Pero esa noche no pude dormir. Me pregunté si era demasiado tarde para mí. Si acaso tenía derecho a querer algo más que cuidar niños y preparar comida. Sentí culpa: ¿cómo iba a pensar en mí cuando mi familia me necesita tanto? Pero también sentí rabia: ¿por qué nadie me pregunta qué quiero yo?

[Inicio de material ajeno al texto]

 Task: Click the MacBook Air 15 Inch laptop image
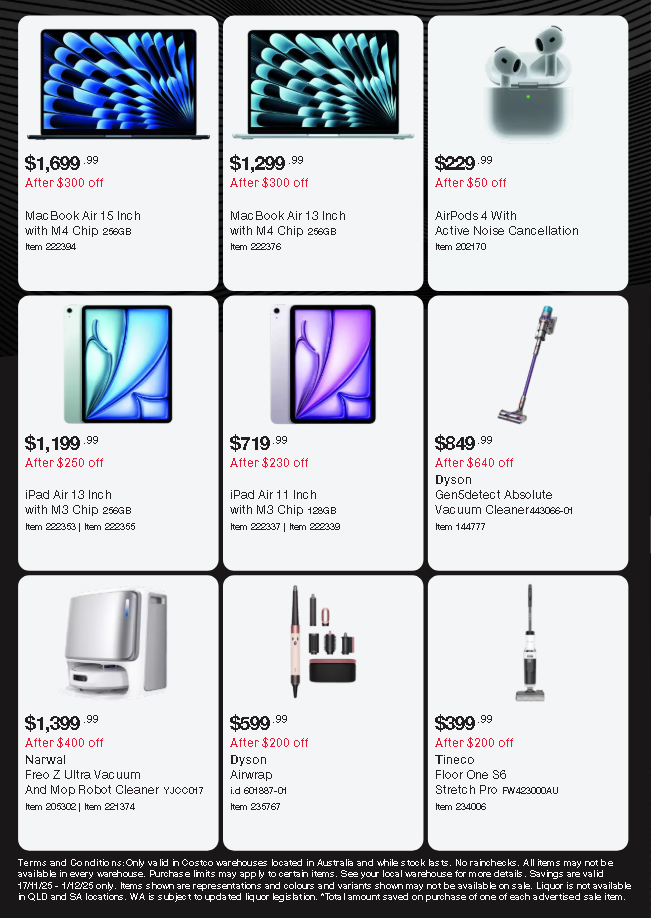click(119, 83)
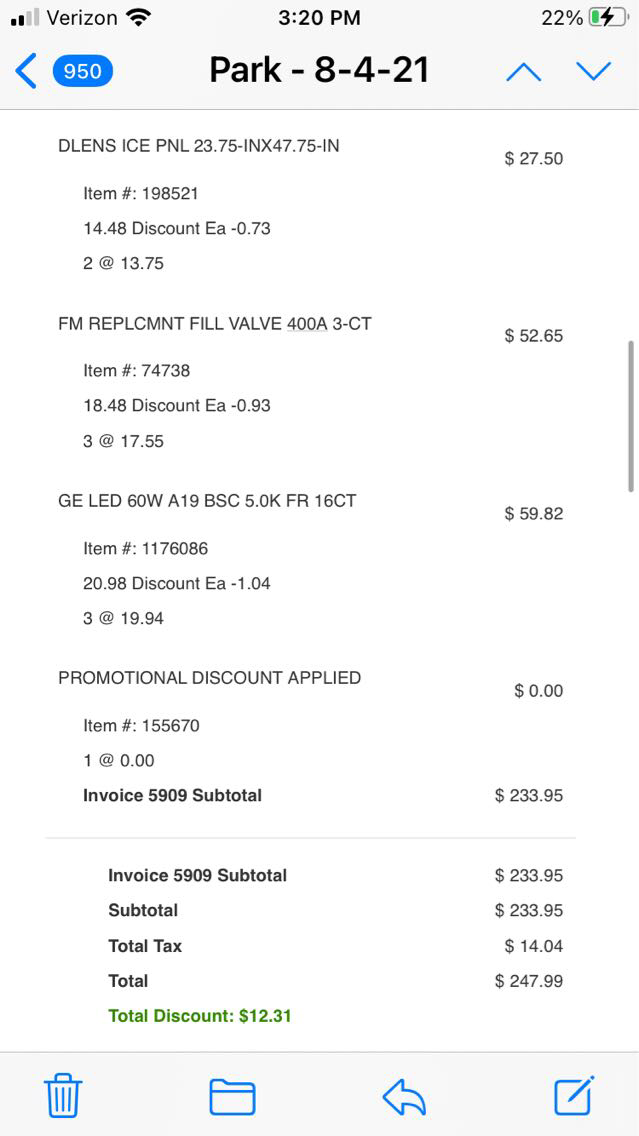Tap the underlined 400A text
The image size is (639, 1136).
[x=307, y=324]
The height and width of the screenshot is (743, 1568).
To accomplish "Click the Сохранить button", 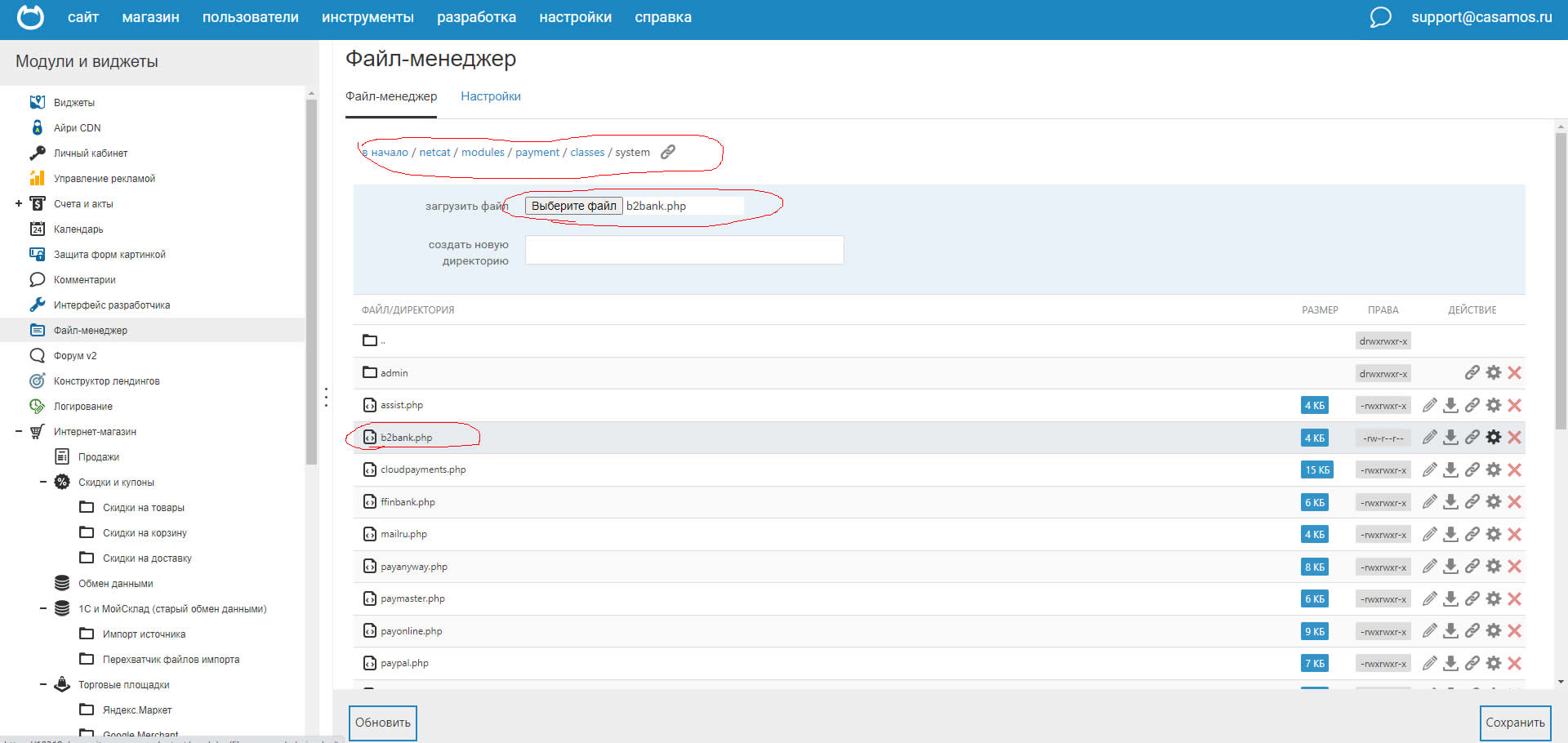I will pyautogui.click(x=1514, y=723).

Al día siguiente, mientras los niños jugaban en el patio y Javier discutía otra vez con Lucía por teléfono, tomé una decisión pequeña pero revolucionaria: fui a la biblioteca del barrio y saqué un libro de poesía. Me senté en la plaza central y leí bajo el jacarandá florecido. Por primera vez en años, sentí que respiraba aire fresco.

Esa tarde, Lucía llegó antes de lo esperado. Me encontró sentada en la banca con el libro abierto sobre las piernas.

—¿Y los niños?—preguntó con tono seco.

—Están jugando con los vecinos. Yo necesitaba un rato para mí—respondí, temblando por dentro.

Me miró como si no entendiera. Quizá no entendía. En esta casa siempre he sido invisible cuando se trata de mis deseos.

Esa noche hubo discusión. Javier me reclamó:

—¿Por qué te fuiste sin avisar? Lucía llegó y no estabas…

—Solo salí un rato. Necesitaba pensar—le respondí bajito.

Él suspiró y se frotó la cara.

—Mamá… tú sabes que te necesitamos aquí.

Sentí el peso de sus palabras como una piedra en el pecho. Pero también sentí una chispa de rebeldía encenderse dentro de mí.

Pasaron los días y empecé a salir más seguido: al taller de lectura del centro cultural, a caminar por el parque sola, a tomar café con mi vecina Teresa que siempre me invitaba pero yo nunca aceptaba porque «no tenía tiempo». Los niños protestaron al principio; Javier y Lucía también. Pero poco a poco entendieron que yo también existo fuera de sus necesidades.

Un domingo cualquiera, mientras desayunábamos juntos, Javier me miró diferente.

—¿Estás bien, mamá? Te veo… distinta.

Sonreí por primera vez en mucho tiempo.

—Sí, hijo. Estoy aprendiendo a vivir para mí también.

No fue fácil ni rápido. La culpa me visitaba cada noche como un fantasma: ¿sería egoísta querer algo propio? ¿Estaba fallando como madre y abuela? Pero cada vez que escribía un poema o leía un libro nuevo sentía que recuperaba pedacitos de mí misma que creía perdidos para siempre.

Hoy tengo 62 años y sigo viviendo con mi familia en esta casa llena de risas y gritos. Sigo cuidando a mis nietos cuando hace falta, cocinando mole los domingos y escuchando las penas de todos. Pero ahora también escribo mis historias, viajo en mi imaginación y salgo a respirar bajo los árboles del parque.

A veces me pregunto: ¿cuántas mujeres como yo han dejado sus sueños guardados en una caja bajo la cama? ¿Cuántas se atreven a abrirla antes de que sea demasiado tarde?

¿Y tú? ¿Te has preguntado alguna vez si vives tu vida o solo sobrevives para los demás?